Fine-tuning myths / OpenAI documentation

A very common use case for GPT involves question answering with external data. Wherever you look, people inquire about the best way to do this. Alongside those inquiries are heated arguments about whether or not fine-tuning is a viable option for this use case. And, if it is, then why are all of the services that offer question answering on custom data based on retrieval augmented generation rather than fine-tuning?

People like David Shapiro are adamant that fine-tuning cannot be used to reliably add knowledge to a model. At around 2:20 in this video he begins his assertions about this.

Then there are people claiming to have successfully added data to OpenAI models through fine-tuning, such as in this Tutorial from this forum.

Unfortunately, the OpenAI documentation on fine-tuning is not very helpful here. The explanation of what fine-tuning can accomplish includes “Ability to train on more examples than can fit in a prompt”, but this is vague. While I feel the statement refers to few shot examples for pattern conditioning tasks like classification, I’ve seen others believe it refers to examples of factual statements.

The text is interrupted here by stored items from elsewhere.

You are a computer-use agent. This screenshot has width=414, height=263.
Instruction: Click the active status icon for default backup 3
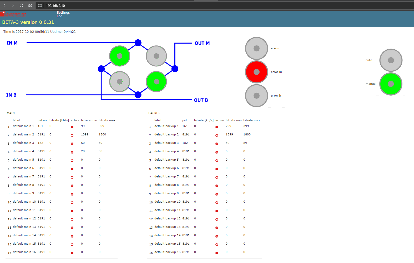click(217, 144)
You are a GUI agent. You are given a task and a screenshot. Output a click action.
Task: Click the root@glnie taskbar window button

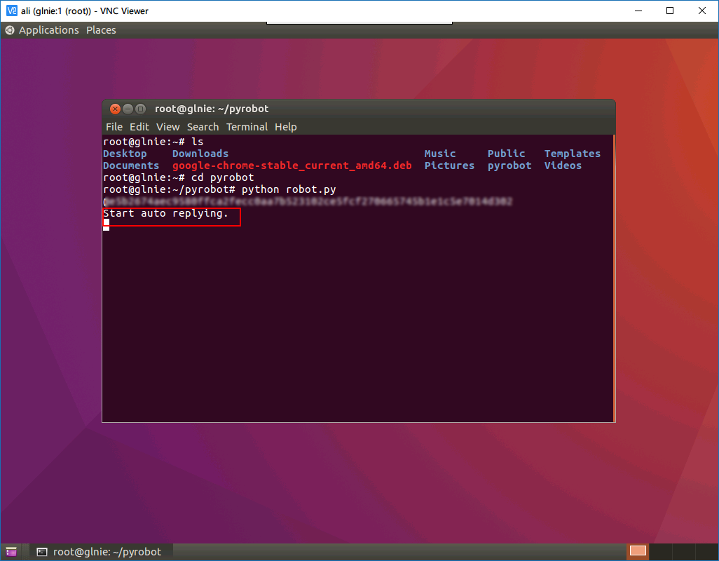(100, 552)
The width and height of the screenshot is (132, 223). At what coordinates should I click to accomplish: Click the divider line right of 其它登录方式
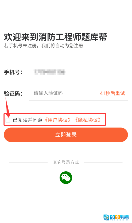click(103, 162)
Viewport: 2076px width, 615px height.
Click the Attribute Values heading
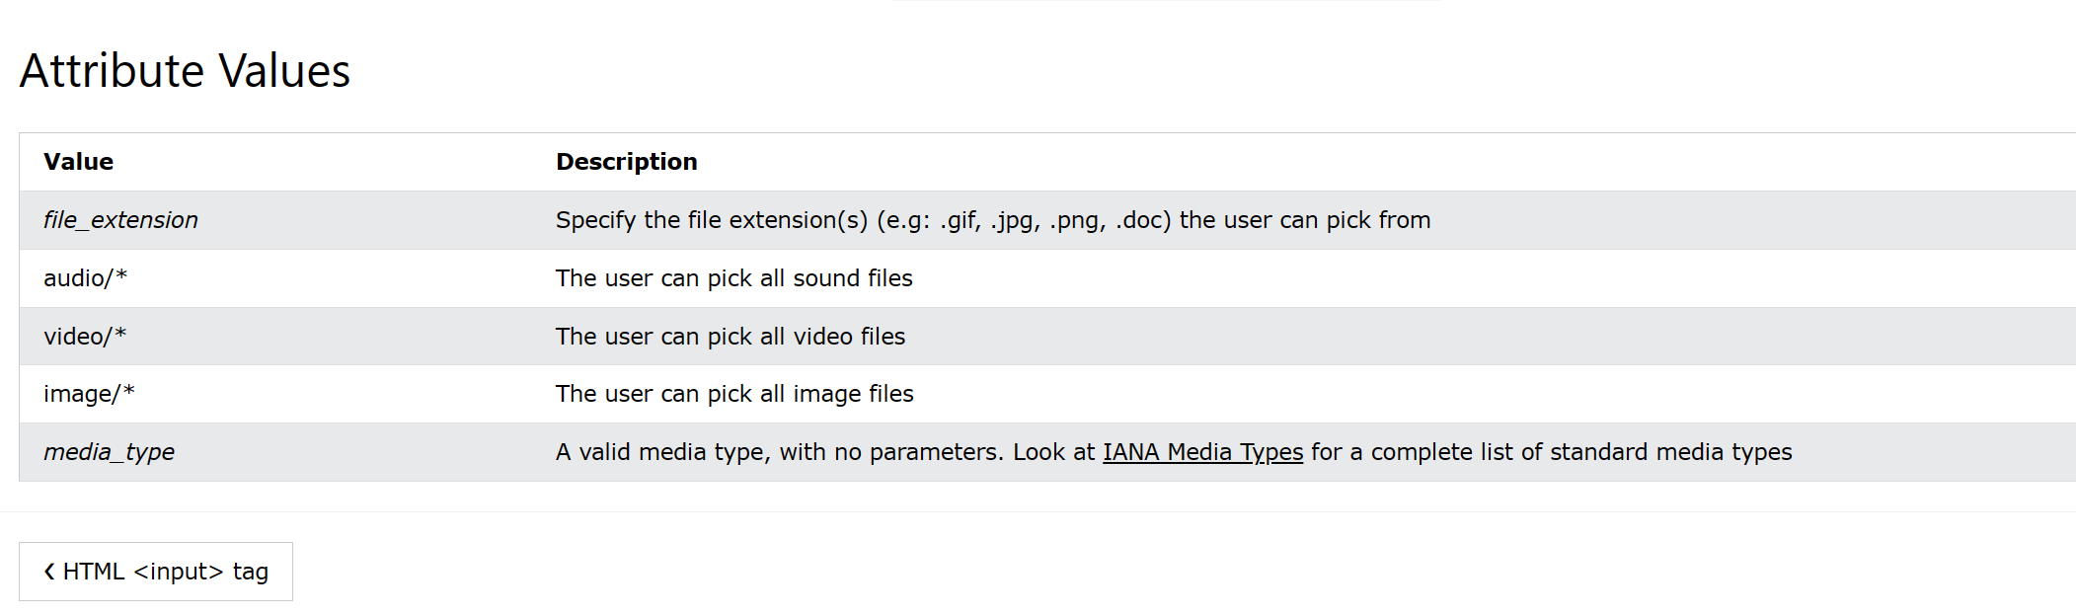(x=187, y=70)
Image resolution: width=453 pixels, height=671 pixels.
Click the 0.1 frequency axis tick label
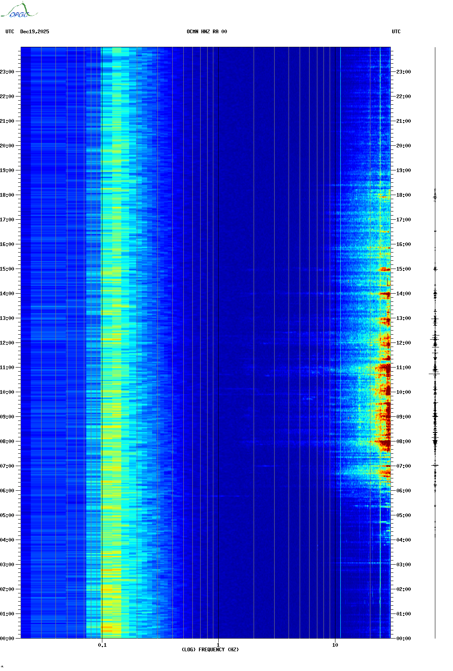pyautogui.click(x=102, y=645)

Can someone from OpenAI chime in here with an authoritative answer as to whether fine-tuning can be used to reliably add knowledge to a model? And, can the documentation be updated with a clear answer to this question?

EDIT: my hypothesis is that fine-tuning will not reliably assimilate knowledge into any OpenAI LLMs. More specifically, fine-tuning is categorically not a viable way to incorporate new knowledge to enable question answering on data that the model was not trained on. You may be able to hammer on a model and get it to spit out a couple of correct answers, but you will not be able to get results that are anywhere near as reliable as if you used retrieval augmented generation (which, itself, is far from perfect.)

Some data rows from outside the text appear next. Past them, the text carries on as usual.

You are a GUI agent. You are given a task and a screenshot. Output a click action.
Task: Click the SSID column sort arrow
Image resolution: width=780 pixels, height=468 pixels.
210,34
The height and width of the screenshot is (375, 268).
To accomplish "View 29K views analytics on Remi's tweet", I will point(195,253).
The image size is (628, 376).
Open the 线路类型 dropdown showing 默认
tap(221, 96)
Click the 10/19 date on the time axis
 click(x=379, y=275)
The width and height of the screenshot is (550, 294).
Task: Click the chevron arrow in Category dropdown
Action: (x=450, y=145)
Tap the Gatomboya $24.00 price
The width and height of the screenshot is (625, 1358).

It’s rare that OpenAI employees respond to these forum posts, so I’ll chime in.

Just because you could do something doesn’t mean you should.

Plus it depends on your use-case. Your post is too broad to recommend one solution or the other. Both have their merits. But it depends on exactly what you’re trying to achieve.

Lastly, a sufficiently complex solution will likely use both embeddings and fine-tuning. Sure, many solutions right now use one or the other, but those are the low-hanging fruit. Very soon people will expect more and you’ll have to design systems that leverage the capabilities of both techniques.

1 Like

Thanks for the reply.

Well, I linked to two specific examples of what people were trying to achieve. Below are the links I provided with a relevant excerpt for each. This would seem to be enough information to provide specific guidance as to whether fine-tuning is viable for the use case. If it’s only viable under certain refinements of those examples, then what might such refinements consist of.

  1. Can this api be used to query internal data?
    I would like users in my company to be able to consult the thousands of pdf, doc and xls files that have been generated for more than 30 years, making offers through a chat bot and through natural language and I don’t know if this is possible .

  2. Reddit - Dive into anything
    Hey guys, I want to train any LLM on my company’s data we have stored in Azure and Snowflake
    It’s all in tabular form, and I was wondering how can I train an LLM on the data, and be able to ask it questions about it. No computations required from the model, but at least be able to tell answer questions such as: What was Apple’s return compared to it’s sector last month ( we have financial data)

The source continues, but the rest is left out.